Cowboys' Jerry Jones vehemently denies link between football and CTE
Despite the NFL publicly acknowledging a link between football and CTE for the first time earlier this month, Dallas Cowboys owner Jerry Jones is still not convinced there is any connection.
Jones, speaking at the owners meetings in Boca Raton, Fla., said he has not seen enough medical and scientific research to definitively say that playing football could cause CTE.
"We don't have that knowledge and background and scientifically, so there's no way in the world to say you have a relationship relative to anything here," Jones said, via The Washington Post. "There's no research. There's no data.... We're not disagreeing. We're just basically saying the same thing. We're doing a lot more. It's the kind of thing that you want to work... to prevent injury. A big part of this is prevention. But the other part of it is to basically understand that we don't know or have any idea that there is a consequence as to any type of head injury in the future."

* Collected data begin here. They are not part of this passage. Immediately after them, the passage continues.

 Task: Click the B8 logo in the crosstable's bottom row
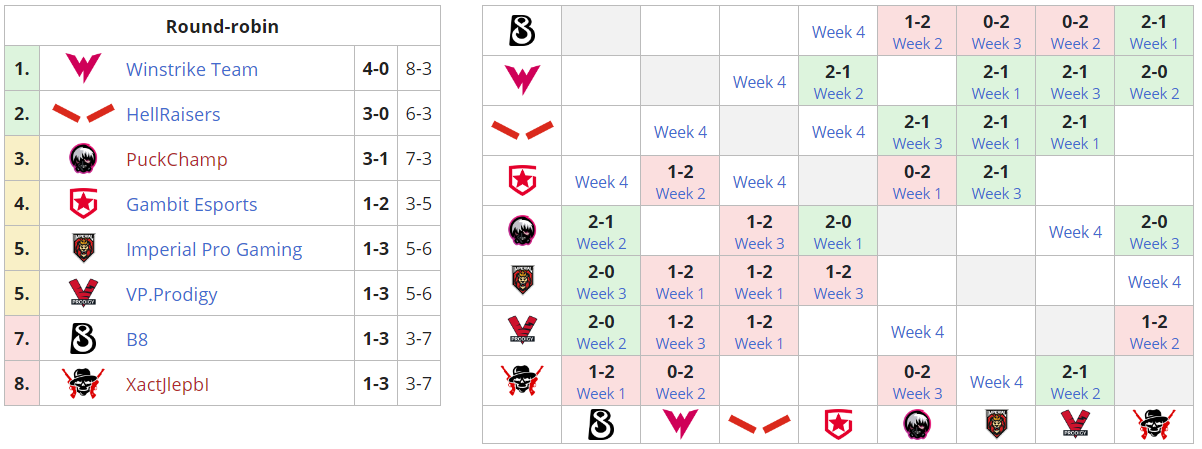[x=601, y=424]
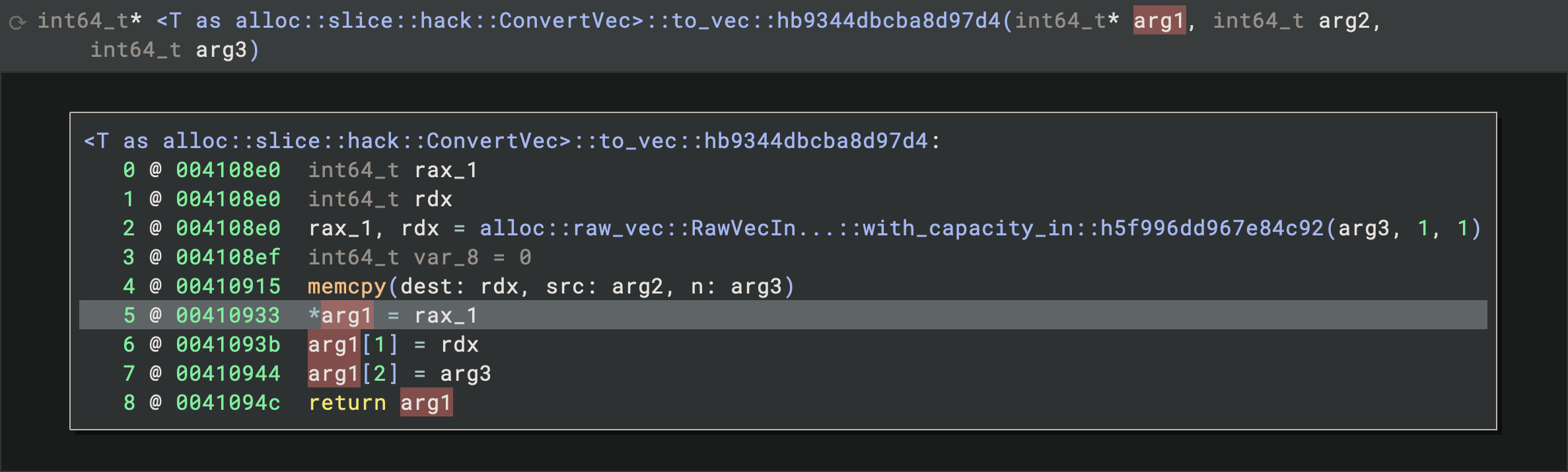Select arg1[1] token on line 6
Screen dimensions: 1568x472
point(353,345)
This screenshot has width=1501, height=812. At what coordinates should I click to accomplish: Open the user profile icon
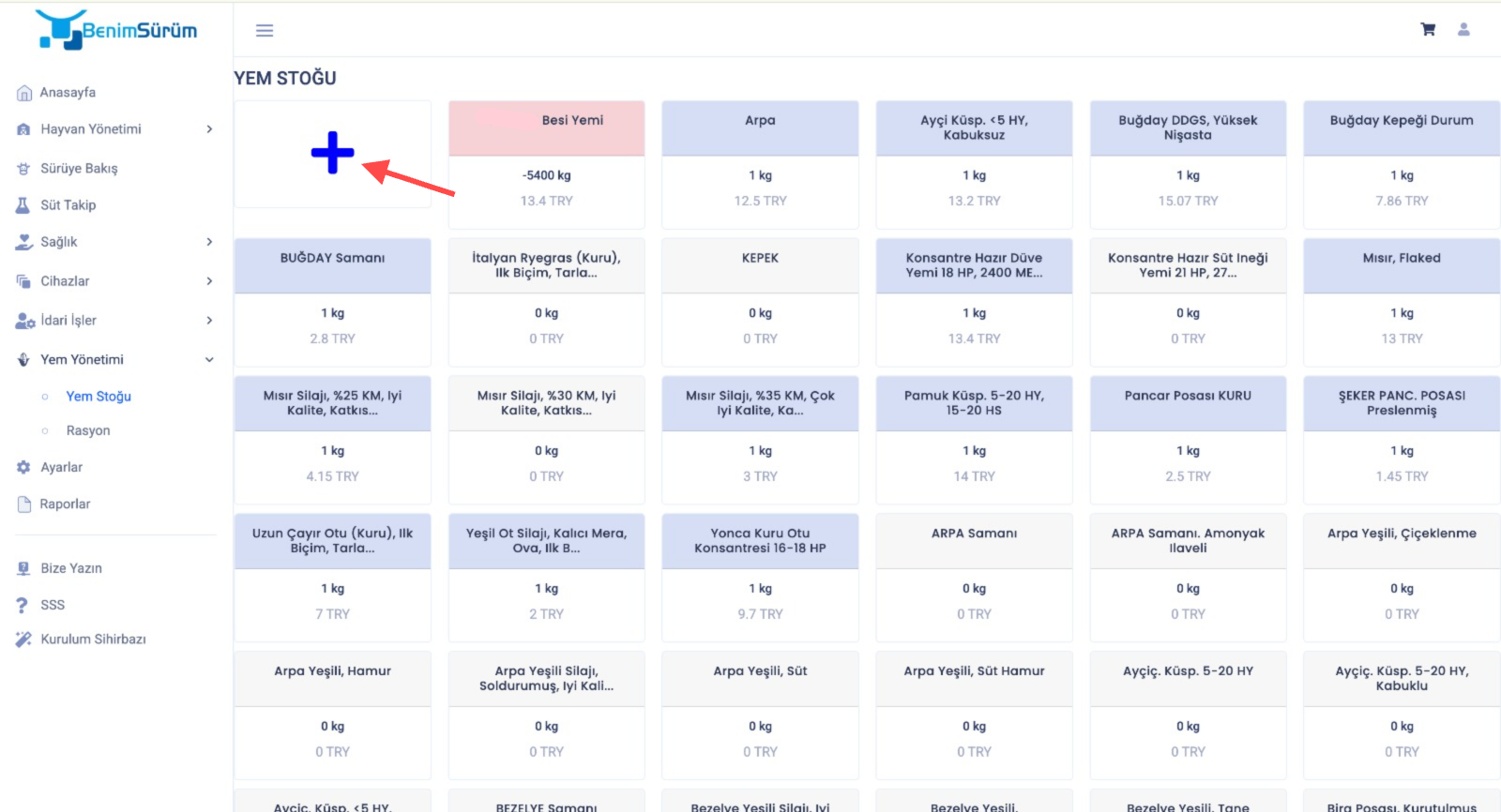1463,30
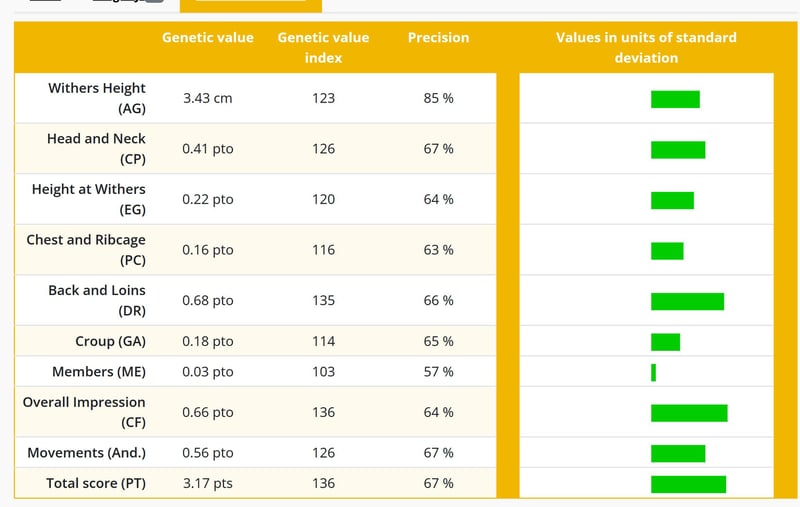This screenshot has height=507, width=800.
Task: Click the active yellow tab above the table
Action: [251, 6]
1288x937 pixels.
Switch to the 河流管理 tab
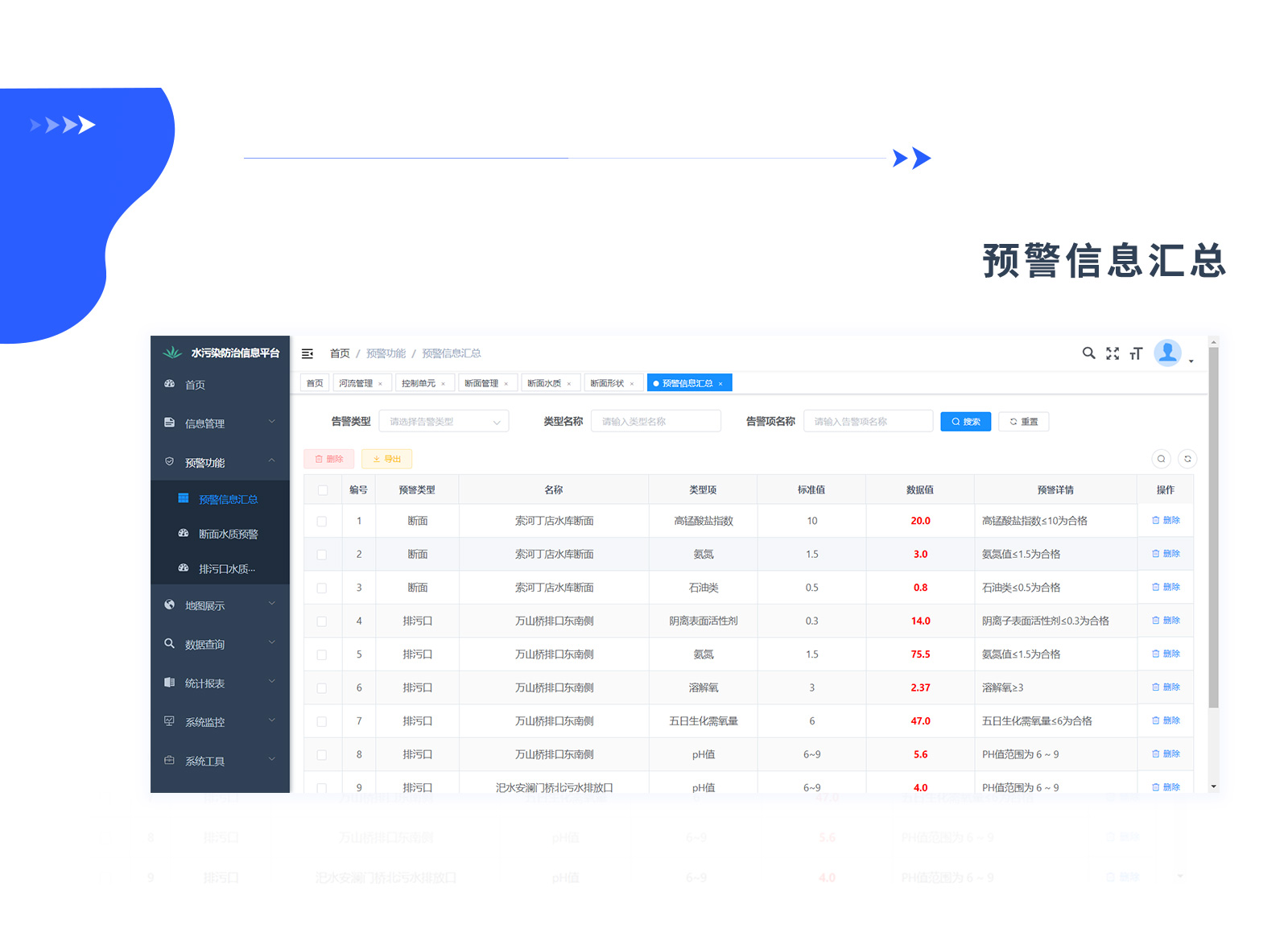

Jeff Miller, the NFL's senior vice president for health and safety policy, acknowledged a link last week while on Capitol Hill. When asked by Rep. Jan Schakowsky (D-Ill.) about a potential link, Miller said "the answer to that is certainly, yes."
It was the first time a senior league official has conceded football's connection to the brain disease. But that apparently isn't good enough for Jones, who was asked by a reporter if he thought there was enough data to make the connection.
"No, that's absurd," Jones said. "There's no data that in any way creates a knowledge. There's no way that you could have made a comment that there is an association and some type of assertion. In most things, you have to back it up by studies. And in this particular case, we all know how medicine is. Medicine is evolving. I grew up being told that aspirin was not good. I'm told that one a day is good for you.... I'm saying that changed over the years as we've had more research and knowledge.